The second dismissal is academia, and in many ways is the much scarier position. Journalistic bias is generally not terribly difficult to parse. The assumptions behind its attack may be false, but the requisite facts themselves are usually pretty straight forward. The trust we place in journalists is not so much that we depend on their authority in every issue, but that that do their job well, reporting honestly, accurately and in sufficient detail.
Academia is a much more complex and difficult beast. By its very nature, the contribution it makes to society must be taken on good faith. No ordinary citizen can be expected to be well-versed enough in every area of study to make judgments on the relative merit of each issue. Even the college educated citizen has not been exposed to more than a very brief introduction to most relevant fields. Most research is read by only a very select few. Yet it's effects are obviously enormous. Pertinent information from academic study winds its way throughout the halls of policy-specific think tanks, down into mass media journalism, through the minds of newly graduated job applicants, into courtroom deposition, across government cabinet councils, etc.
And so, faced with its impact on so many issues in so many areas of society, we are forced to choose what makes sense to us and what does not, even while being so little-informed of the context from which each bit of new information arose. What were the parameters of the study involved? What were the prior assumptions involved in examining the issue? What sources were used? We can ask all of these questions. But it would be foolish to pretend that a layman could ever digest the totality of academic output with authority. And so we do not. We trust academia. We may not want to. But what is the alternative?
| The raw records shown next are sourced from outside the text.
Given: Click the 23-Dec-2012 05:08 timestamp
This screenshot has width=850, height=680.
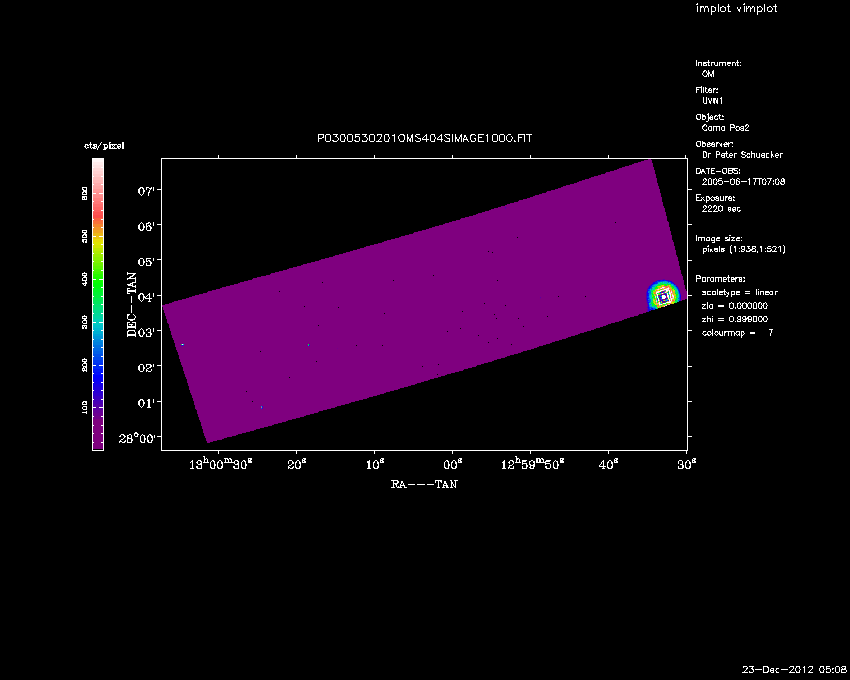Looking at the screenshot, I should 794,668.
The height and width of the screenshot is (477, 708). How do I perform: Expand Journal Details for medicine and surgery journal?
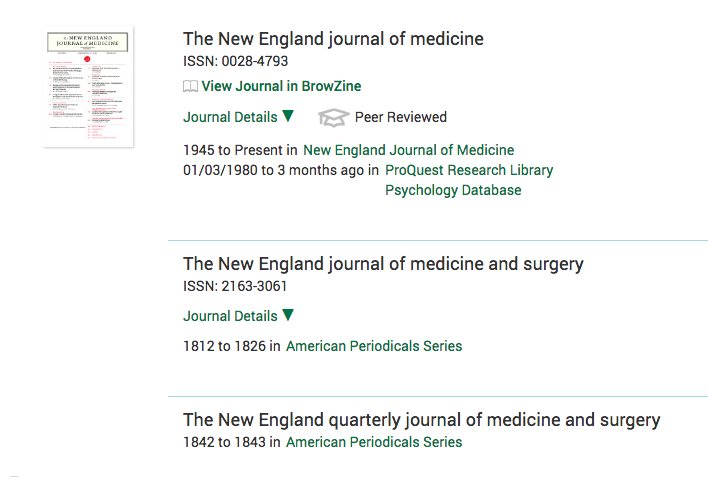tap(230, 316)
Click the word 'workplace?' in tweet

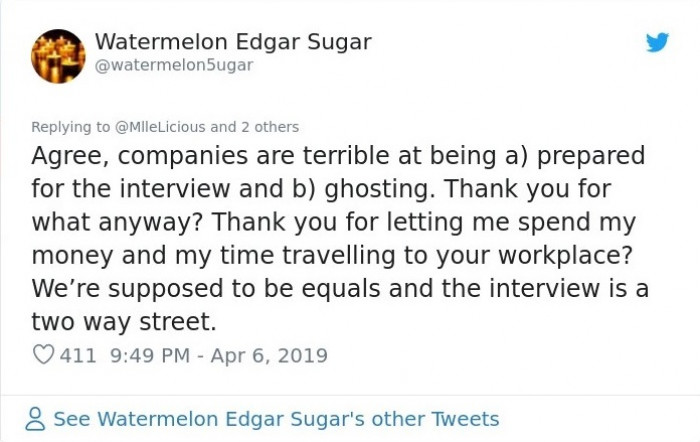[x=566, y=255]
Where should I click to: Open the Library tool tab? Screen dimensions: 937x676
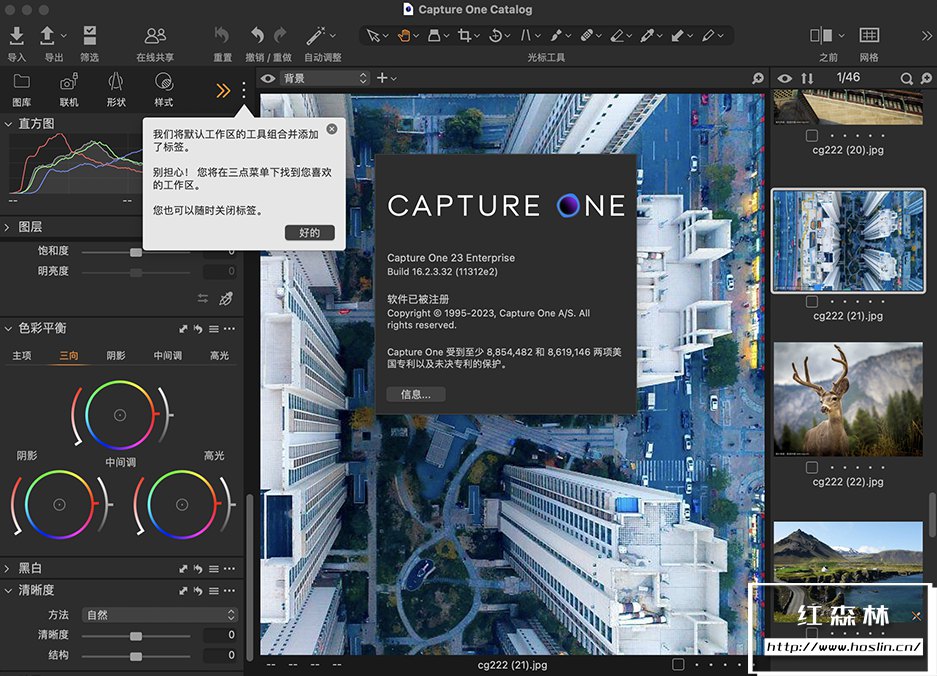point(21,83)
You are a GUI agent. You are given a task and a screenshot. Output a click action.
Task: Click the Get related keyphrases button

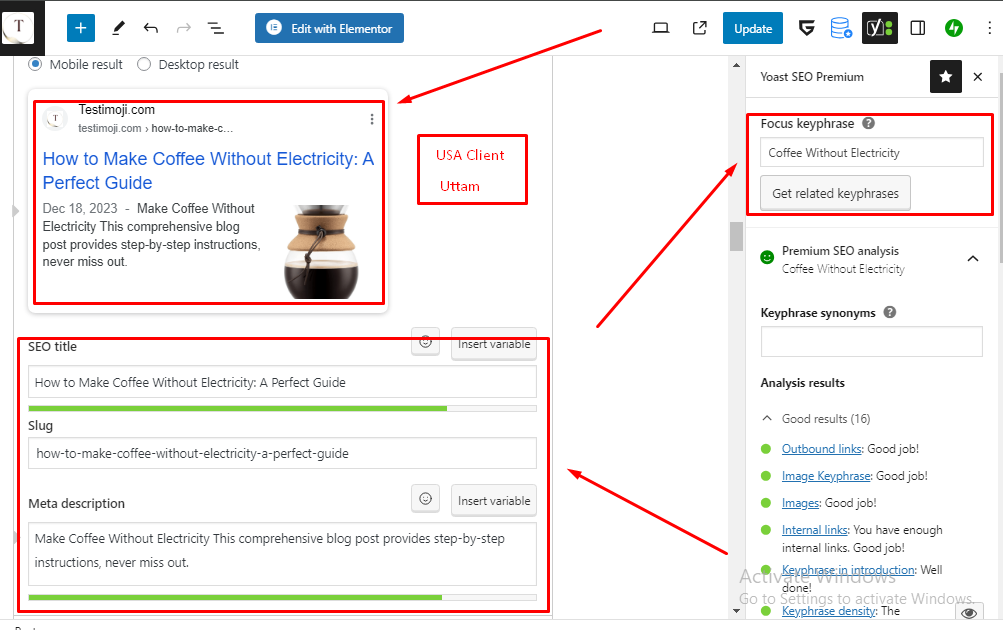click(x=835, y=193)
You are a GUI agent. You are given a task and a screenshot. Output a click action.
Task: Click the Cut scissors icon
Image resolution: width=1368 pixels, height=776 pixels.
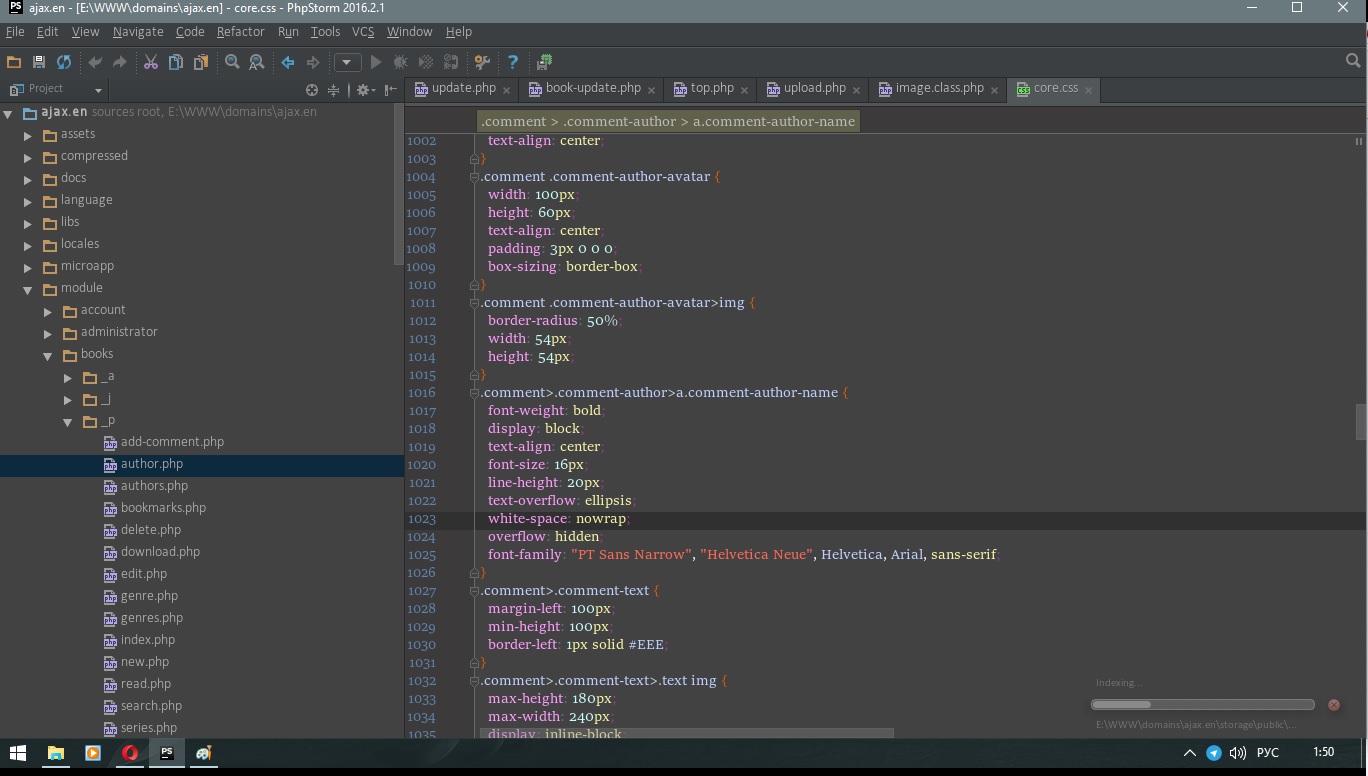point(151,62)
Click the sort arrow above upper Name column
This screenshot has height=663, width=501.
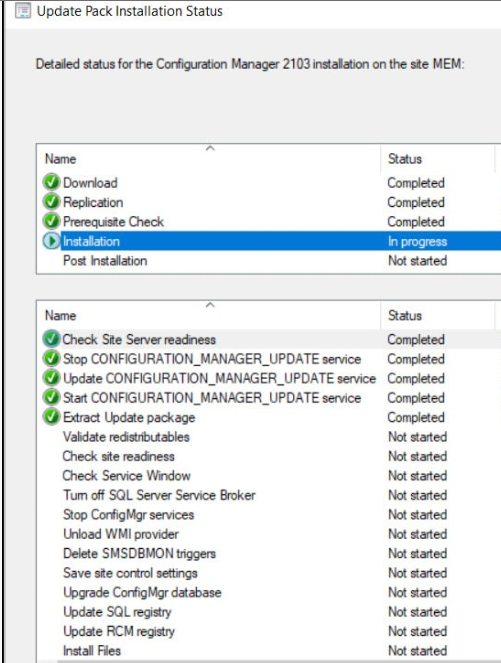coord(210,148)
Looking back over the past 25, 50 or 100 years, the progress of human intellectual development has been staggering. Imagine if 100 years ago, one decided to refuse to accept any new thought coming out of academia for fear of embracing "biased" or distasteful conclusions. Well, we all know what that looked like because there have always been those that have fought every new idea. From evolution to psychoanalysis, racial and gender equality to cigarette smoke, there have always been those uncomfortable with trusting the authority of those more familiar with an issue.
And this is not to say that this forced blind-embrace of academic authority always leads to human progress. Eugenics was maybe the most notorious example of the misappropriation of academic authority. One can only hope for a continued social emphasis on political & social reflection, with an unfailing investment in public education.
But here may lie the greatest irony. Those who would wave away academic thought, especially thought that challenges traditional assumptions, as biased and therefore irrelevant, are themselves contributing to just the sort of environment in which ill-conceived social developments arise. A public who is uncomfortable with the rigors of academic thought, incapable of holding competing positions in their head at once, evaluating issues from many angles, or waiting patiently for more evidence to arise, is exactly the type of public most vulnerable to political & social manipulation.